I have a dataframe (df) with values in a column 'country' that I wish to standardize, using another dataframe called 'country_codes'. A value from df can match against any item from 'country_codes', but the resulting dataframe should contain the corresponding country_code['country'] value, i.e, the standard value.
The code mainly works and does indeed return the standard country value, but the regex doesn't match the exact string. It matches too little (in this case: 'Example1').
Additional question: is there a possibility of preserving the 'year' data in the final output dataframe, without specifying the name 'year', as there could be multiple float columns.
Below shows the function and desired outputs:
def match_country_codes(df, country_codes):
# Create a regex pattern to match whole words
pattern = '|'.join(rf'\b{re.escape(c)}\b' for c in country_codes[['country', 'alpha1', 'alpha2']].values.flatten())
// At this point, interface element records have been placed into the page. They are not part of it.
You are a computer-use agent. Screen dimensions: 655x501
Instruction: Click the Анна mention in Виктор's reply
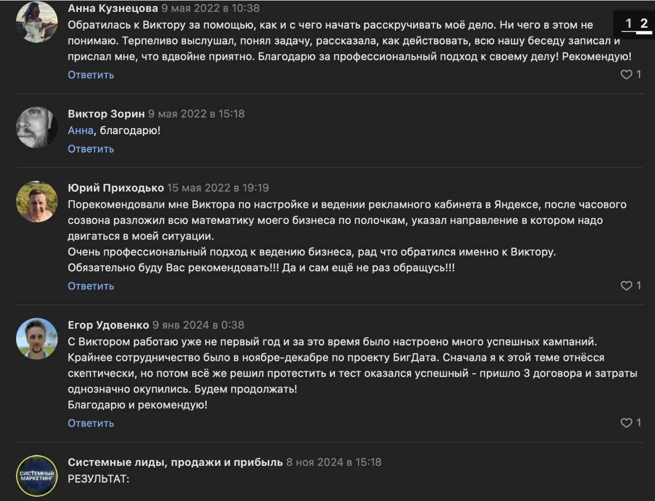click(81, 131)
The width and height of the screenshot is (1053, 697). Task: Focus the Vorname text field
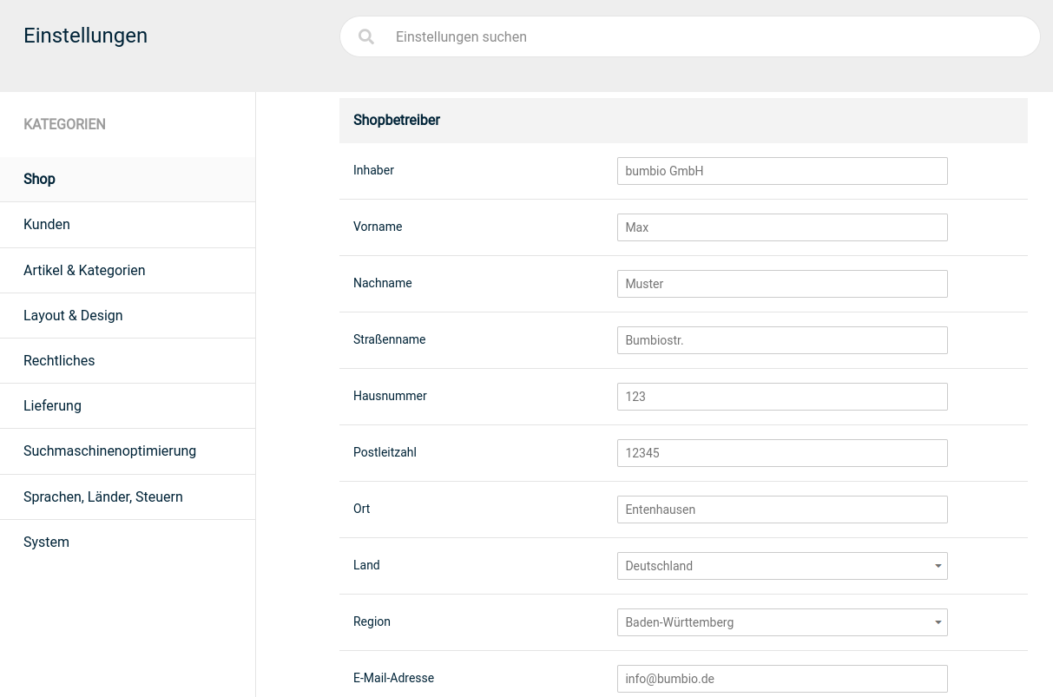pos(781,227)
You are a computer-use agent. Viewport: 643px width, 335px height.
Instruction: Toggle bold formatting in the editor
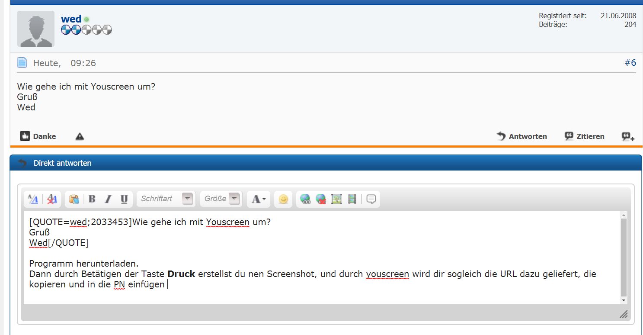click(x=92, y=199)
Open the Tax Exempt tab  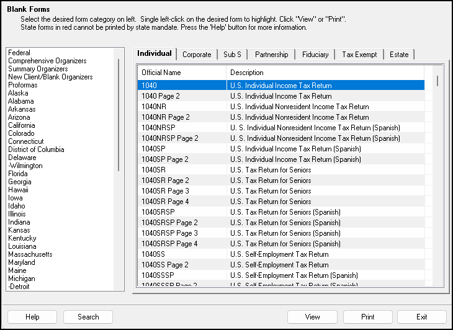click(359, 55)
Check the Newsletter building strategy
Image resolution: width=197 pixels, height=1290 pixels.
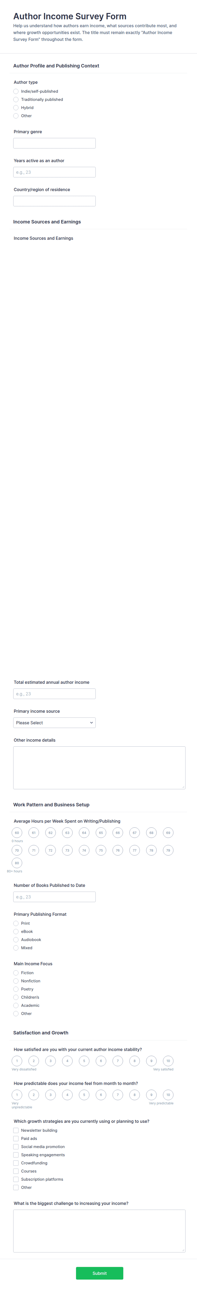click(x=16, y=1130)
# new column for matches between pattern and df['country'] items
df['matched_country'] = df['country'].str.extract(f'({pattern})', flags=re.IGNORECASE)
# Merge with 'country_codes' dataframe to get the full country names
# merge over 3 frames for all columns
df1 = df.merge(country_codes, left_on='matched_country', right_on='country', how='left')
df2 = df.merge(country_codes, left_on='matched_country', right_on='alpha1', how='left')
df3 = df.merge(country_codes, left_on='matched_country', right_on='alpha2', how='left')
dataframes = [df1, df2, df3]
# merge all dataframes together on '[['country_y']]'
result = reduce(merge_dataframes, dataframes)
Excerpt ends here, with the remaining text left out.